Let $X$ be a Banach space. Consider the map $$ \alpha\colon X\hat{\otimes} X^* \to B(X)^*, $$ defined one simple tensors as $$ \alpha(\xi\otimes\eta)(a) = \eta(a(\xi)).\quad (\xi\in X, \eta\in X^*, a\in B(X)) $$ Put differently, we consider the pairing between $X\hat{\otimes} X^*$ (the projective tensor product of $X$ and its dual space $X^*$) and $B(X)$ (the algebra of bounded linear operators on $X$) induced by $$ \langle \xi\otimes\eta, a\rangle = \langle a(\xi), \eta \rangle. $$
Question: Is $\alpha$ isometric?
This question arose when I tried to make sense of the ultraweak topology on $B(X)$ for a (nonreflexive) Banach space $X$. The question asks if $B(X)$ always has a distinguished part of its dual, which could be thought of as a generalization of a predual. However, even if $\alpha$ is isometric, I don't think it necessarily implies that $X\hat{\otimes} X^*$ is a predual of $B(X)$.

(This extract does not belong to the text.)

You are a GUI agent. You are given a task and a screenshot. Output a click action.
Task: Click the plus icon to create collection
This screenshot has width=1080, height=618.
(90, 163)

One reformulation of the question is as follows: Consider the map $$ \beta\colon B(X) \to B(X^*) $$ which sends an operator $a\in B(X)$ to its transpose $a^*\in B(X^*)$. This map is isometric and we can therefore think of $B(X)$ as a subspace of $B(X^*)$. Then $\alpha$ is isometric if and only if $B(X)$ is $1$-norming in $B(X^*)$ - meaning that the unit ball of $B(X)$ is weak-dense in the unit ball of $B(X^*)$, for the weak-topology on $B(X^*)$ induced by the isometric isomorphism $B(X^*)\cong (X\hat{\otimes} X^*)^*$.
Some more remarks:
WeOriginally I had written: "We know that $B(X)$ is always weak*-dense in $B(X^*)$. (In general, this is weaker then being $1$-norming.) Translating back to $\alpha$, this means that $\alpha$ is always injective." However, as pointed out by Bill Johnson below, not even that is the case. So the answer to my question is a big "NO".

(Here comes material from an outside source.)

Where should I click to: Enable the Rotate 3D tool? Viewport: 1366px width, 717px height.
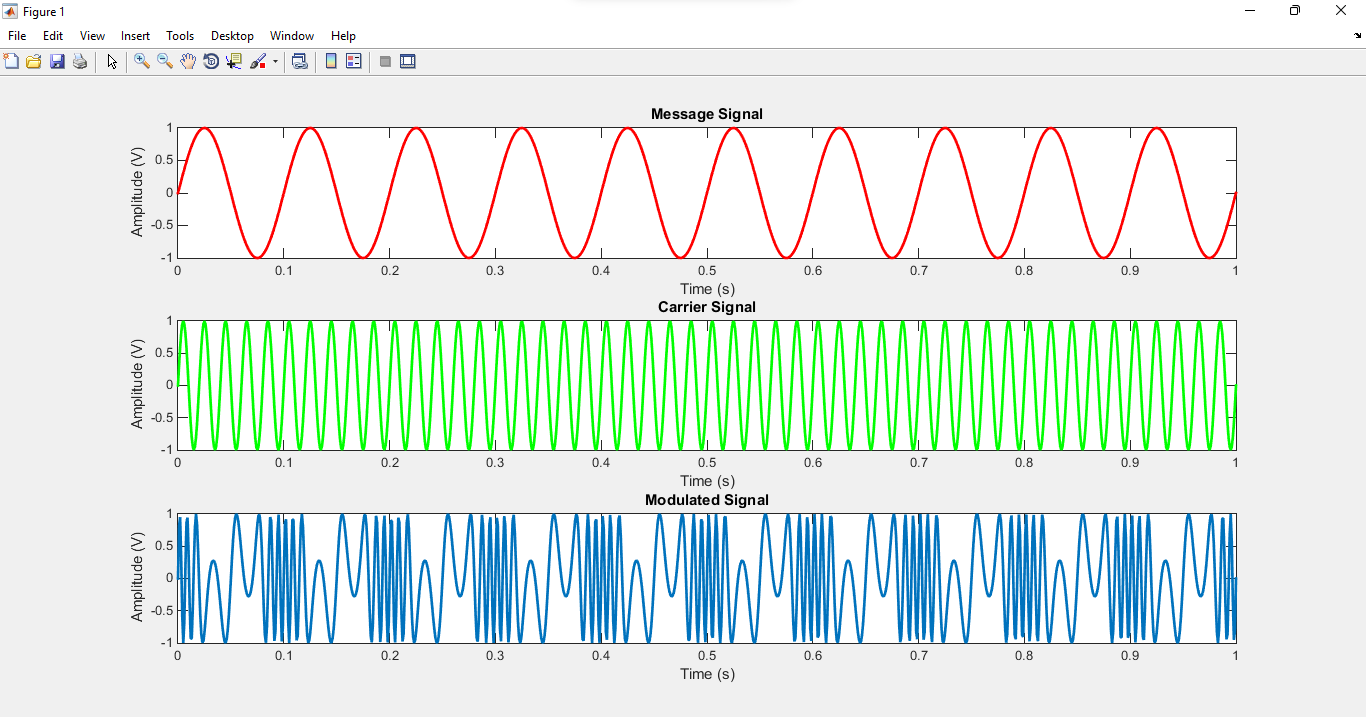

If $X$ is reflexive, then $\beta$ is surjective, and so $\alpha$ is isometric. (This can also be seen more directly.)
If $X$ has the metric approximation property, then already the unit ball of $F(X)$, the finite rank operators on $X$, is weak*-dense in the unit ball of $B(X^*)$. Thus, also in this case, $\alpha$ is isometric.